Build a Firewall Management Center Virtual instances using the managed image and a resource template:

  1. On the Azure GUI, search for Custom deployment.

  2. Under Select a template, click Build your own template in the editor.

    You have a blank template that is available for customizing. See GitHub for the template files.

  3. Paste your customized JSON template code into the window, and then click Save.

  4. Choose a Subscription from the drop-down list.

  5. Choose an existing Resource group or create a new one.

  6. Choose a Region from the drop-down list.

  7. Paste the Managed Image Resource ID from the previous step into the Vm Image Id field.

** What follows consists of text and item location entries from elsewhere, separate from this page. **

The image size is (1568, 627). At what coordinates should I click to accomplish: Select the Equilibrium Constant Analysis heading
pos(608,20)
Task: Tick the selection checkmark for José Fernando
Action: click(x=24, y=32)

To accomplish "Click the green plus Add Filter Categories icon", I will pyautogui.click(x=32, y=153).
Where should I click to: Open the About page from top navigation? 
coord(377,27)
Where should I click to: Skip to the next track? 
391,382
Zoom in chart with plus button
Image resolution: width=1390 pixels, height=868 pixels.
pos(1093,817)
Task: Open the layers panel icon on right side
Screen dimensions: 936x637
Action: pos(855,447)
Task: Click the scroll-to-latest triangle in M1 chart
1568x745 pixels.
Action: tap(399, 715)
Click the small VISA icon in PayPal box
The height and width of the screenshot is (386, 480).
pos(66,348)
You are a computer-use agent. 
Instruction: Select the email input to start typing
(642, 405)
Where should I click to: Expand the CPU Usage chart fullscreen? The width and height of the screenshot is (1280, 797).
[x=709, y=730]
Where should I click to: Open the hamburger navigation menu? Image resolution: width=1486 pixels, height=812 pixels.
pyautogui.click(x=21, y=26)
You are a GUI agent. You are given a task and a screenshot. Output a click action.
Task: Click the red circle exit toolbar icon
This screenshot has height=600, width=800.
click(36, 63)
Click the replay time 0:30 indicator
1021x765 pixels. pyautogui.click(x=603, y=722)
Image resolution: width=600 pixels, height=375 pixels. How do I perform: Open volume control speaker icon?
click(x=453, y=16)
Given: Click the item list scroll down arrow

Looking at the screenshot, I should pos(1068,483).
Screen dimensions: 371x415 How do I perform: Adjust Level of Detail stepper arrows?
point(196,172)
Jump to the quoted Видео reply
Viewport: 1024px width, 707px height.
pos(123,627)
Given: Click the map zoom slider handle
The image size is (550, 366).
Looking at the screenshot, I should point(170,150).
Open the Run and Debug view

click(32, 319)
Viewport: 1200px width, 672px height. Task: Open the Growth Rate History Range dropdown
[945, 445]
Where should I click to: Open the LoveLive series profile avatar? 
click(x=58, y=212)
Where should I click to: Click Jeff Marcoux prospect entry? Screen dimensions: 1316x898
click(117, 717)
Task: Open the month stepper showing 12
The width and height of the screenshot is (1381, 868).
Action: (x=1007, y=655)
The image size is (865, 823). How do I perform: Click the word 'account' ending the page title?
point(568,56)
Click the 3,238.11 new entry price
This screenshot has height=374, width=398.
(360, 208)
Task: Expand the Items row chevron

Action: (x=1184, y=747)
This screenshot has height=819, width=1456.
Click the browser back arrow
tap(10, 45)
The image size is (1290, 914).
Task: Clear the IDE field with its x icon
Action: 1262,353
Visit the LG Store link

  8. To deploy the Threat Defense Virtual without the diagnostic interface, enter a day-0 configuration script that includes the key-value pair Diagnostic: OFF in the Custom Data field. A sample day-0 configuration script is given below.

    {
"AdminPassword": "E28@2OiUrhx!",
"Hostname": "ciscothreatdefensevirtual",
"FirewallMode": "routed",
"ManageLocally": "No",
"Diagnostic": "OFF"
}
    Note
    The key value pair, "Diagnostic": "ON/OFF", is case-sensitive.

    You can also modify the script in the Custom Data field in the ARM template that is used for fresh deployment.
9.

Click Edit parameters at the top of the Custom deployment page. You have a parameters template that is available for customizing.

  1. Click Load file and browse to the customized Firewall Management Center Virtual parameter file. See GitHub for the template parameters.

  2. Paste your customized JSON parameters code into the window, and then click Save.
10.

Review the Custom deployment details. Make sure that the information in Basics and Settings matches your expected deployment configuration, including the Resource ID.
11.

Review the Terms and Conditions, and check the I agree to the terms and conditions stated above check box.
12.

Click Purchase to deploy a Firewall Management Center Virtual instance using the managed image and a custom template.

If there are no conflicts in your template and parameter files, you should have a successful deployment.

The Managed Image is available for multiple deployments within the same subscription and region.

What to do next

  • Update the Firewall Management Center Virtual’s IP configuration in Azure.